İsla, Becca'nın gözlerini nasıl devirdiğini hayal edebiliyordu.
"Sana iyi haberlerim var."
"Hı-hı?"
"Apollo kabul etti ve ben beşten önce orada olacağım. Yani…"
"Mükemmel! Bu geceki konser için hazırlanmalıyız," diye yanıtladı Becca.
"Evet, kesinlikle! Ve çok heyecanlıyım!"
Becca hattın diğer ucunda güldü. "Evet, sesinden anlayabiliyorum. Neyse, kaynağıma göre, Sıfır da orada olacakmış."

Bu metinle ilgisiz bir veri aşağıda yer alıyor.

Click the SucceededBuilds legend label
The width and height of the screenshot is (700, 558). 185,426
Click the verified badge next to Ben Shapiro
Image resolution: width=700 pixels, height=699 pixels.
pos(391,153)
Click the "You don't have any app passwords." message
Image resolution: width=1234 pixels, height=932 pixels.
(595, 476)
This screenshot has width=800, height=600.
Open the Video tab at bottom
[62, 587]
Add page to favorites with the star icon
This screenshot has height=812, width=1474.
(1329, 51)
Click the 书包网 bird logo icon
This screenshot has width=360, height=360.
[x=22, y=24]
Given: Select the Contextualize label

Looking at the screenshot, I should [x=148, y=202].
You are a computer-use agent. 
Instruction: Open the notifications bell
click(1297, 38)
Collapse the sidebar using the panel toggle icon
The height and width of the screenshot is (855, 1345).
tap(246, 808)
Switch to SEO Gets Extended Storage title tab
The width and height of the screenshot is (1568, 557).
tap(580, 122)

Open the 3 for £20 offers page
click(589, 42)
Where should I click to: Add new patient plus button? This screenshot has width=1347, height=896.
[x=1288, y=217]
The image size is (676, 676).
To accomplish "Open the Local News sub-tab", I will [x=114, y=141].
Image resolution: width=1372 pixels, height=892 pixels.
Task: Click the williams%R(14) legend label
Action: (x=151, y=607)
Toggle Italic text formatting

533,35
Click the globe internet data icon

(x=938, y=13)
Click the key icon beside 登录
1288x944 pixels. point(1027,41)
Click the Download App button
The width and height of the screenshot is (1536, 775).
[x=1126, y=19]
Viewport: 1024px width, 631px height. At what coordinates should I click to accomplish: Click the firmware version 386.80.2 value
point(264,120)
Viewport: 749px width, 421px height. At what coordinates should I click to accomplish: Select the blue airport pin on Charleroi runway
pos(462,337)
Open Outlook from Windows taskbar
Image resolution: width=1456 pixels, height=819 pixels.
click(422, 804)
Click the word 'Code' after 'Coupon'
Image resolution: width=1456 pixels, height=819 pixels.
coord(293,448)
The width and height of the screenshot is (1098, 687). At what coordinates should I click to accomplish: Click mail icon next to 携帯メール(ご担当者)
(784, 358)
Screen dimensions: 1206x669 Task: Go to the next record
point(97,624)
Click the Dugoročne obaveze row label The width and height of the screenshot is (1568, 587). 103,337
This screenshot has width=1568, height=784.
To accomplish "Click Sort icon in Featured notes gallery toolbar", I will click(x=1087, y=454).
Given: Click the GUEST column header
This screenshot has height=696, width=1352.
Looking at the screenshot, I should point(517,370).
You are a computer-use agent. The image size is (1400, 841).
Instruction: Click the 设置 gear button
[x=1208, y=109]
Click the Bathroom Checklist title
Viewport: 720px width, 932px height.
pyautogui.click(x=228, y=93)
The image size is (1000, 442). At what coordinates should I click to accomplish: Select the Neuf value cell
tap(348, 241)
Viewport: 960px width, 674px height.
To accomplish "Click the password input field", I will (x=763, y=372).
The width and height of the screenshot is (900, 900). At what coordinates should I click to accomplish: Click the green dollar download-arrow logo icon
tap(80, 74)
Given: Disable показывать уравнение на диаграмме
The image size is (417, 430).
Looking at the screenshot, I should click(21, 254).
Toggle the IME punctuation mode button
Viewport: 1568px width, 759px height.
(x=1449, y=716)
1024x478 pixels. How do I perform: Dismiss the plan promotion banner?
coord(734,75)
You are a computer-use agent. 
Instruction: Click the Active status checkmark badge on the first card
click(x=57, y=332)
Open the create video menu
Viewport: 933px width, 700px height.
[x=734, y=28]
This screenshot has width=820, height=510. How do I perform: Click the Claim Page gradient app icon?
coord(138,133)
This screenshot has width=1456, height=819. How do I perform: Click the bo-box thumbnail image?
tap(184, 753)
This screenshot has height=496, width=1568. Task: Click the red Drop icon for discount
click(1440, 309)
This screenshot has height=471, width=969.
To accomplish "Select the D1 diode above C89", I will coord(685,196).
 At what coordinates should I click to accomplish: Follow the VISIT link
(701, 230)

Adını duymak kalbinin çarpmasına ve karnının kasılmasına neden oldu. "Harika!"
"Ancak, kardeşinin de orada olma ihtimali var."
Bu düşünceyle, gülümsemesi soldu. "O zaman önlem almamız gerekiyor. Neyse, onu görmek sorun olmaz," diye yanıtladı.
Becca hattın diğer ucunda hafifçe kıkırdadı. "Biliyorum. O zaman görüşürüz."
"Görüşürüz. Bay bay!" Dedi ve aramayı sonlandırdı.
Kendini yatağına attı ve beyaz tavana bakarak derin düşüncelere daldı.